Hare J. Adding the diversity dimension | Wonkhe | Australia [Internet]. Wonkhe. [cited 2018 Oct 3]. Available from: https://wonkhe.com/blogs/adding-the-diversity-dimension/

Source: Adding the diversity dimension | Wonkhe Australia

Can Microsoft Academic help to assess the citation impact of academic books?

Authors: Kousha K & Thelwall M

Comment: This article examines the comparison of coverage and citations by Microsoft Academic (MA) with the Book Citation Index (BKCI) and Google Scholar (GS). It showed that, while MA’s coverage for books is still not comprehensive, it is able to find more citations in some fields than the other two sources. In particular, it has greater coverage than BKCI for some Arts & Humanities fields (though in general it is still biased towards the technical fields). MA also seems less sensitive to book editions. MA’s comparison with GS gave mixed results, with one better than the other in different fields, suggesting them as having partly complementary coverage.

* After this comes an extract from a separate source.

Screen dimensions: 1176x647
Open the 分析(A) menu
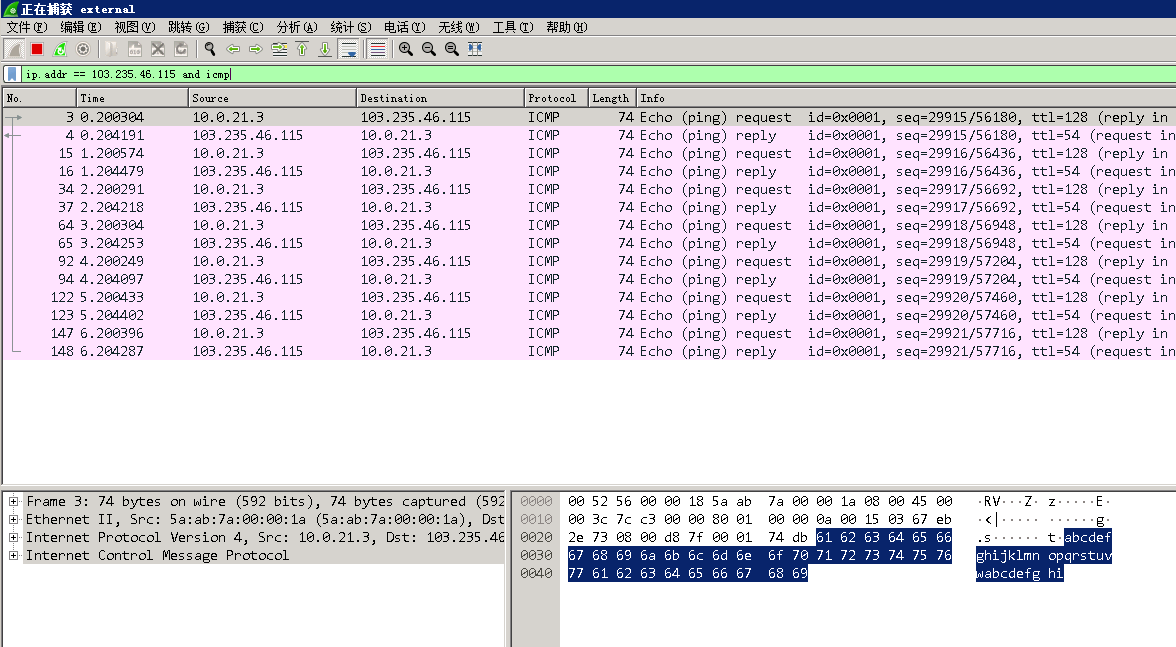tap(296, 27)
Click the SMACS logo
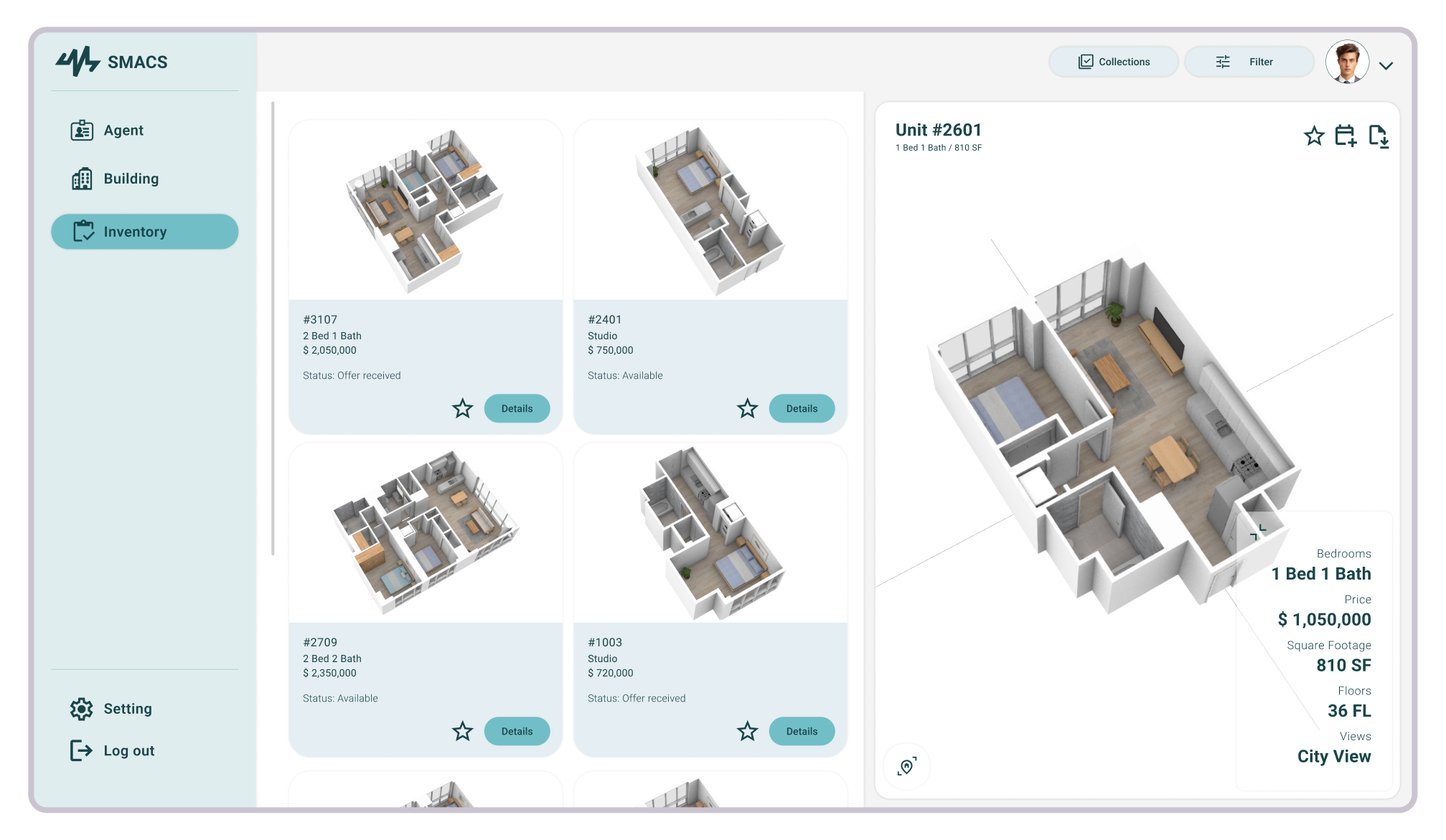 point(112,62)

Abstract: Despite recent evidence that Microsoft Academic is an extensive source of citation counts for journal articles, it is not known if the same is true for academic books. This paper fills this gap by comparing citations to 16,463 books from 2013-2016 in the Book Citation Index (BKCI) against automatically extracted citations from Microsoft Academic and Google Books in 17 fields. About 60% of the BKCI books had records in Microsoft Academic, varying by year and field. Citation counts from Microsoft Academic were 1.5 to 3.6 times higher than from BKCI in nine subject areas across all years for books indexed by both. Microsoft Academic found more citations than BKCI because it indexes more scholarly publications and combines citations to different editions and chapters. In contrast, BKCI only found more citations than Microsoft Academic for books in three fields from 2013-2014. Microsoft Academic also found more citations than Google Books in six fields for all years. Thus, Microsoft Academic may be a useful source for the impact assessment of books when comprehensive coverage is not essential.

Kousha K, Thelwall M (2018) Can Microsoft Academic help to assess the citation impact of academic books? arXiv.org: arXiv:1808.01474v1.

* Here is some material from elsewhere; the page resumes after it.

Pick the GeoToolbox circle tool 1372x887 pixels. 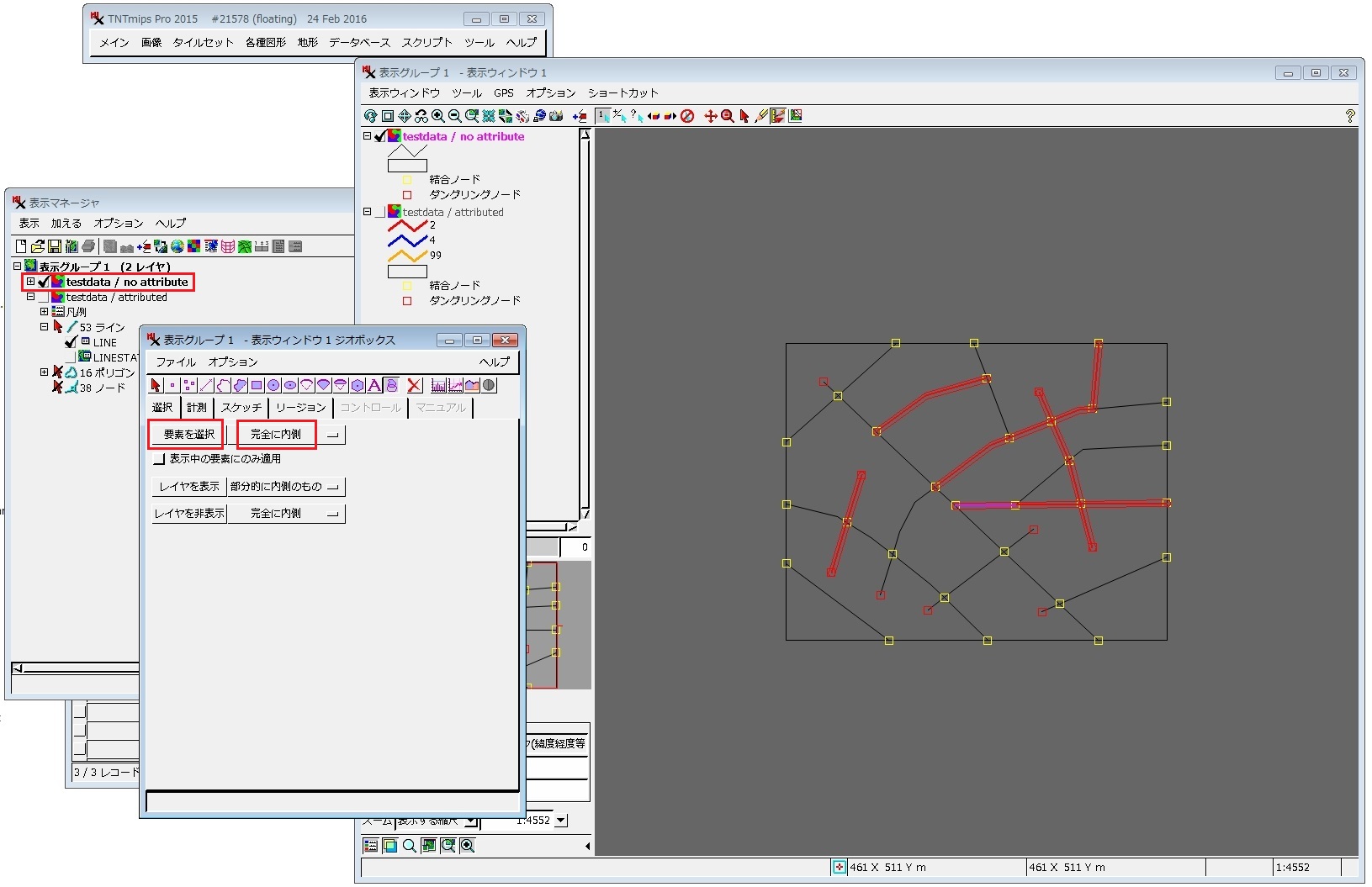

Source: Can Microsoft Academic help to assess the citation impact of academic books?

Citation analysis with microsoft academic

Authors: Hug SE, Ochsner M & Brandle MP

Comment: This article compares the citation analyses between Microsoft Academic (MA) and Scopus. This was compared via the output of three selected researchers. The results showed uniformity across MA and Scopus. Some limitations to MA were also pointed out.

Abstract: We explore if and how Microsoft Academic (MA) could be used for bibliometric analyses. First, we examine the Academic Knowledge API (AK API), an interface to access MA data, and compare it to Google Scholar (GS). Second, we perform a comparative citation analysis of researchers by normalizing data from MA and Scopus. We find that MA offers structured and rich metadata, which facilitates data retrieval, handling and processing. In addition, the AK API allows retrieving frequency distributions of citations. We consider these features to be a major advantage of MA over GS. However, we identify four main limitations regarding the available metadata. First, MA does not provide the document type of a publication. Second, the “fields of study” are dynamic, too specific and field hierarchies are incoherent. Third, some publications are assigned to incorrect years. Fourth, the metadata of some publications did not include all authors. Nevertheless, we show that an average-based indicator (i.e. the journal normalized citation score; JNCS) as well as a distribution-based indicator (i.e. percentile rank classes; PR classes) can be calculated with relative ease using MA. Hence, normalization of citation counts is feasible with MA. The citation analyses in MA and Scopus yield uniform results. The JNCS and the PR classes are similar in both databases, and, as a consequence, the evaluation of the researchers’ publication impact is congruent in MA and Scopus. Given the fast development in the last year, we postulate that MA has the potential to be used for full-fledged bibliometric analyses.